Spreads on muni bonds are now fairly valued across the spectrum and even rich for the intermediate sector. For a similar level of liquidity, I'd prefer munis over high yield at the moment.
The differential between IG and HY spreads in the UK is now at a multi-year wide, as expected. This is purely a function of the portfolio balance channel. As the horizon on expected returns on cash begins to turn more positive, the investor class reduces its overall risk level and "rolls back in" on the risk curve. The easiest example is the IG/HY spread, shown in this chart:
Click to enlarge
The spread peaked a week after the bi-annual speech by Carney in June that shocked the UK interest rate markets. The lower-rated issuers, who have lower cash flows and higher debt ratios, are more subject to default-type events when the liquidity tap begins to tighten and investors move up in seniority or in ratings. I've found the best way to see this relationship in the market is looking at the spread between the 6th and 10th future money market rates to see how the market "tightens." If the Fed stays on the current course of a mid-year 2015 hike, then the interest rate markets predict that we'll experience this event near the end of January 2015.

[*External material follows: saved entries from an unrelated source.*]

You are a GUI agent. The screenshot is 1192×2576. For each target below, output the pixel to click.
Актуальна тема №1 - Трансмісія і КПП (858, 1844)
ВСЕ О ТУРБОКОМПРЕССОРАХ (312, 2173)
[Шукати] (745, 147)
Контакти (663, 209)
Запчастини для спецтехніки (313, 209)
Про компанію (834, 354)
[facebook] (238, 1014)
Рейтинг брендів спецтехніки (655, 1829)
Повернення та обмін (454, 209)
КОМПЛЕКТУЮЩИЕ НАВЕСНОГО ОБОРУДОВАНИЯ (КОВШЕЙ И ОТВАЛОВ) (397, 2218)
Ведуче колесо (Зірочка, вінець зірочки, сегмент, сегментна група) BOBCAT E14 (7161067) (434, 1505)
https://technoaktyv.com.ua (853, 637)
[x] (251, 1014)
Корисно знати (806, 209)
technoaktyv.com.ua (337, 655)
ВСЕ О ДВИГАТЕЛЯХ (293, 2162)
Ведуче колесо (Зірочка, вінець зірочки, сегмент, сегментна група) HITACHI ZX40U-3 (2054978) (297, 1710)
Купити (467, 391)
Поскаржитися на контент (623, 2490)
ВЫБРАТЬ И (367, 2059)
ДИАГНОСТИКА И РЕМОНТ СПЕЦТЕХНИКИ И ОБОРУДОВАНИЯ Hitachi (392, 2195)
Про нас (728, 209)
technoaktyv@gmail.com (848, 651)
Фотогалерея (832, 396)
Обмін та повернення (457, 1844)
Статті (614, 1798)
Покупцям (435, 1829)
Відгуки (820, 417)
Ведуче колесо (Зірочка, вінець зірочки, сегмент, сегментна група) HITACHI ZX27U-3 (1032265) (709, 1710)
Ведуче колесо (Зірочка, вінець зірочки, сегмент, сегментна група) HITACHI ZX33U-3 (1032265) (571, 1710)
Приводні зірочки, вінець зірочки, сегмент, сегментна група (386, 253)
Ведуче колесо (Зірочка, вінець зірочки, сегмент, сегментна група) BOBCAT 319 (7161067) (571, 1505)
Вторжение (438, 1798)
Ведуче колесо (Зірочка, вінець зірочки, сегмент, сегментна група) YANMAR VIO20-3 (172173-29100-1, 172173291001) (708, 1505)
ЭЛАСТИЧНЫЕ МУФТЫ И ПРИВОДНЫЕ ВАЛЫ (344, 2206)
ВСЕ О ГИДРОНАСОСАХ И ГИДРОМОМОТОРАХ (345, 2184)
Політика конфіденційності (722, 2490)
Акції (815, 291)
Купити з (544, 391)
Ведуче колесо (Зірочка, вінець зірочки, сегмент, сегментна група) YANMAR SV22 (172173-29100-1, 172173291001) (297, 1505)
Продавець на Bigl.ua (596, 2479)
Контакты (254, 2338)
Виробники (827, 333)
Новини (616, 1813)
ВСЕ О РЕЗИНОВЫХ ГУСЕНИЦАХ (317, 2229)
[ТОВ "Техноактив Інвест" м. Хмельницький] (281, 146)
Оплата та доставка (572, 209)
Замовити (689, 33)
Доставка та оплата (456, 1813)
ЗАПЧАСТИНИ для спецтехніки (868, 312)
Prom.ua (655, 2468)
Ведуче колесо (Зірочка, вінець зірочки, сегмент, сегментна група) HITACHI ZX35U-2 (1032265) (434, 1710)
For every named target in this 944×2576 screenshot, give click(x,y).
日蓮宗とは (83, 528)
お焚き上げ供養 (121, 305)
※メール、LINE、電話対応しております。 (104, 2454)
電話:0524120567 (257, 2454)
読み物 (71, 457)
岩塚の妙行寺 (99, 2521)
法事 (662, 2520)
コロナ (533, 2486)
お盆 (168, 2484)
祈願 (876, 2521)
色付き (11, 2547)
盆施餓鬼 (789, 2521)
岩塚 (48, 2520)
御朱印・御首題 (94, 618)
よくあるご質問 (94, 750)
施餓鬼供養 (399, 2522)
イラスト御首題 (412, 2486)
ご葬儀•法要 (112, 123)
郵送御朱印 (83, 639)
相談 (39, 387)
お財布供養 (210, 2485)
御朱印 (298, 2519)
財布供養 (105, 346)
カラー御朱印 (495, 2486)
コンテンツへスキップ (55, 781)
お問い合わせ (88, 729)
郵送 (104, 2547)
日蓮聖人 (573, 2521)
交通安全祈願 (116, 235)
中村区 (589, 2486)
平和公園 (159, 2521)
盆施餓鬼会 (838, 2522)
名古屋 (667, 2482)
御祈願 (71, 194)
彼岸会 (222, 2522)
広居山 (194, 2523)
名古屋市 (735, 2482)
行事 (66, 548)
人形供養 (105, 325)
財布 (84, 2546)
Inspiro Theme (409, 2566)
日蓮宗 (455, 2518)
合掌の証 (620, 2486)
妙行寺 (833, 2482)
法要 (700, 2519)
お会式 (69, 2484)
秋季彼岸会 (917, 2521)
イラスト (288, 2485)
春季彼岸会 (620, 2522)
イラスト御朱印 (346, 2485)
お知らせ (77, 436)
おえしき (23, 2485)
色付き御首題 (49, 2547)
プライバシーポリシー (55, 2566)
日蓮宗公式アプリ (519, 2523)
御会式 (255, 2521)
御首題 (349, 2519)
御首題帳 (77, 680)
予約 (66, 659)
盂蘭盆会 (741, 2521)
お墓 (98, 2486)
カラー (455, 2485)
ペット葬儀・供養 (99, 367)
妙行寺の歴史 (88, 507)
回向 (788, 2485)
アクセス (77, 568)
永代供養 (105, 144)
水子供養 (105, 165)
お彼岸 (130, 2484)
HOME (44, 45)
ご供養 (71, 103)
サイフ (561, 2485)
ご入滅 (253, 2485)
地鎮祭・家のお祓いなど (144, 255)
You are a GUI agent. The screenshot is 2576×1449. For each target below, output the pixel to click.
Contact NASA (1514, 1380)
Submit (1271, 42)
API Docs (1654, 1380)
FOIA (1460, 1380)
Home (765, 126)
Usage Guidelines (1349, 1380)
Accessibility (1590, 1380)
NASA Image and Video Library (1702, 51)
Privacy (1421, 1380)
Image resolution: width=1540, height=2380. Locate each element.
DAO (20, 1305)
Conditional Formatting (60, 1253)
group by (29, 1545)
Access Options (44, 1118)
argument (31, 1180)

That will provide an opportunity to buy HY CDS (even through the new ETFs) and sell IG CDS -- the easiest way to put the trade on. I have every intention of doing this trade, but we're still a few months away. A similar relationship is seen in UK small caps vs. large caps, which I assume will be present in the US as well.
A few clarifications/counterpoints that were brought up by a few people regarding the above on the UK. I don't know if the trade is due to the Scotland, but it would be extremely peculiar if it was since the trend has existed for more than three months. Also, I don't know the size of the UK debt markets (IG and HY) with regards to it being an idiosyncratic experience. I also am not sure if moving in along the risk curve will affect EM debt as well (dollars would be repatriated) because the correlation has not existed recently.